• **Records to process**
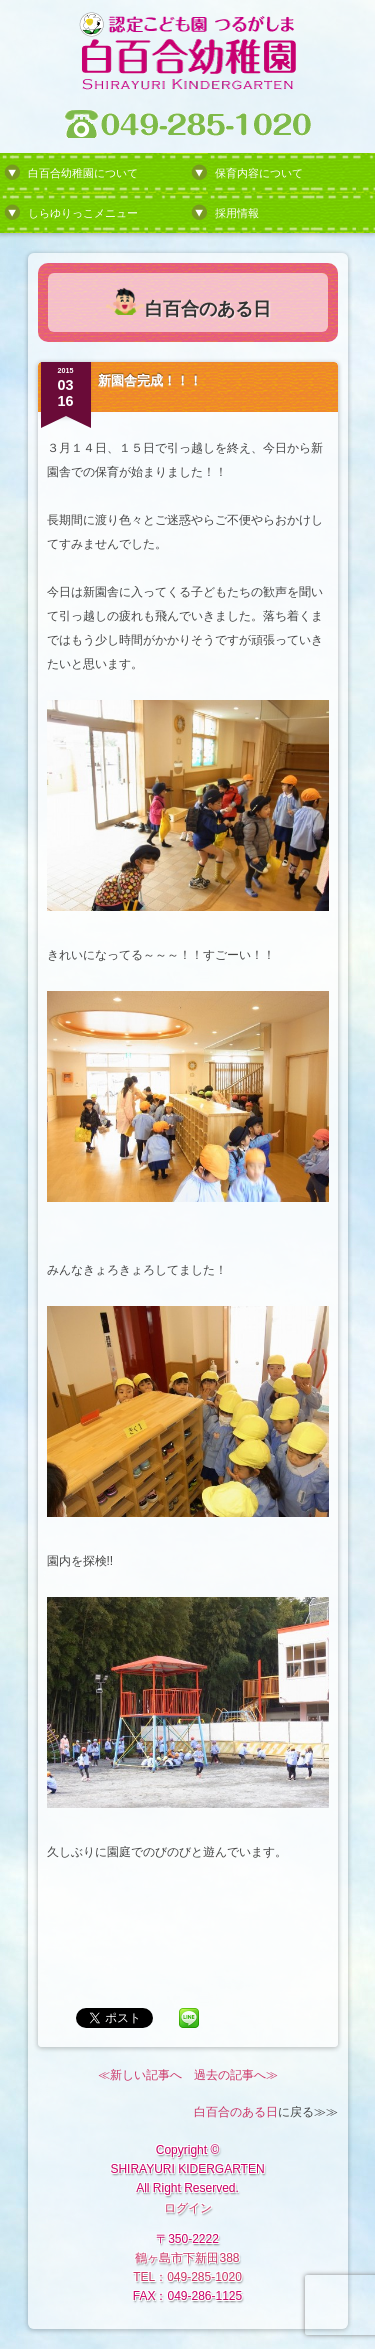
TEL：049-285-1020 (187, 2277)
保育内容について (259, 173)
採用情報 (237, 213)
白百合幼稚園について (83, 173)
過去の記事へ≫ (236, 2075)
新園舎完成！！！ (150, 380)
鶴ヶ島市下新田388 (187, 2258)
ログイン (188, 2208)
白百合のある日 (236, 2112)
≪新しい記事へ (140, 2075)
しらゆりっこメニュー (83, 213)
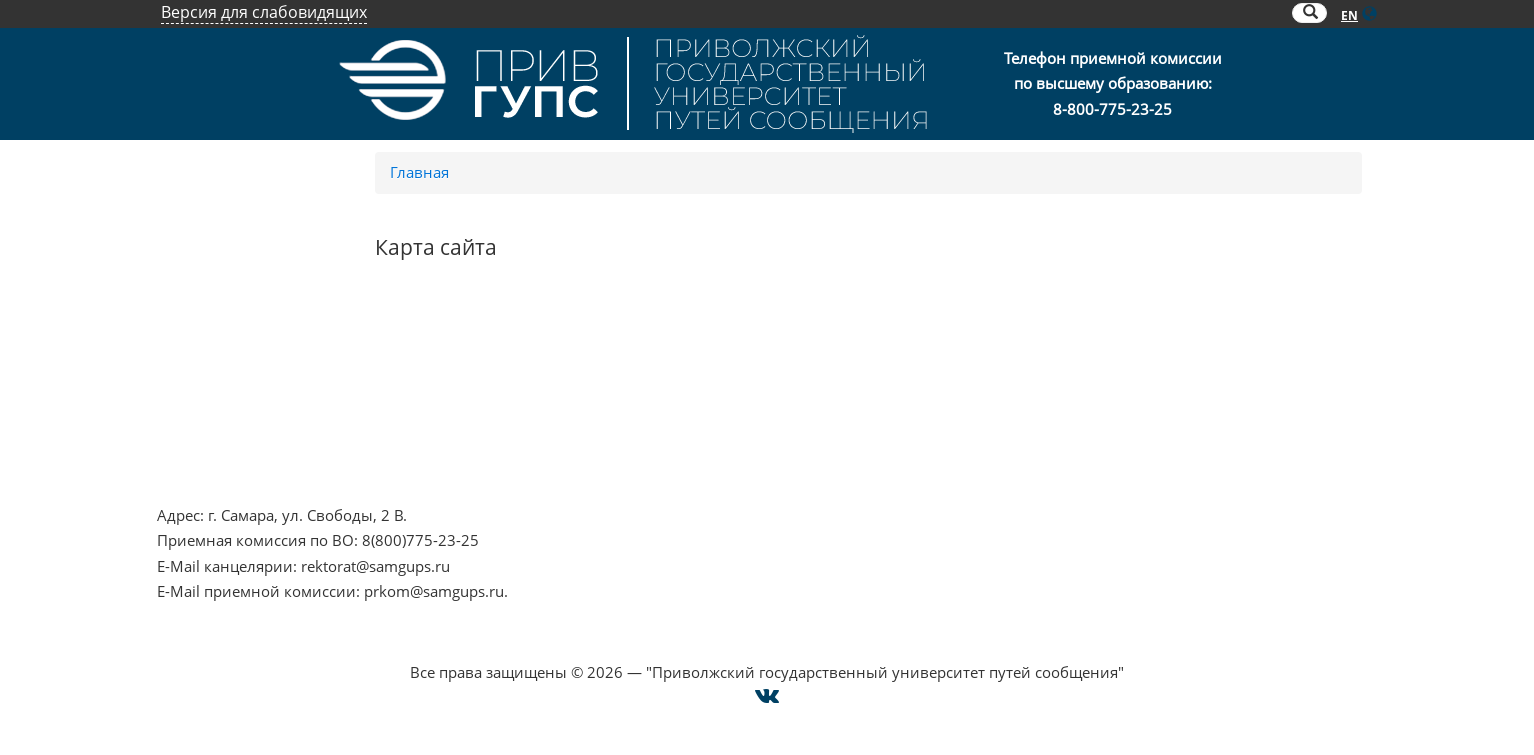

• **Requirement**
Copy every line of the records above word for word, with nothing changed. Leave out both pictures.

• **Answer to this task**
TEL：049-285-1020 (187, 2277)
保育内容について (259, 173)
採用情報 (237, 213)
白百合幼稚園について (83, 173)
過去の記事へ≫ (236, 2075)
新園舎完成！！！ (150, 380)
鶴ヶ島市下新田388 (187, 2258)
ログイン (188, 2208)
白百合のある日 (236, 2112)
≪新しい記事へ (140, 2075)
しらゆりっこメニュー (83, 213)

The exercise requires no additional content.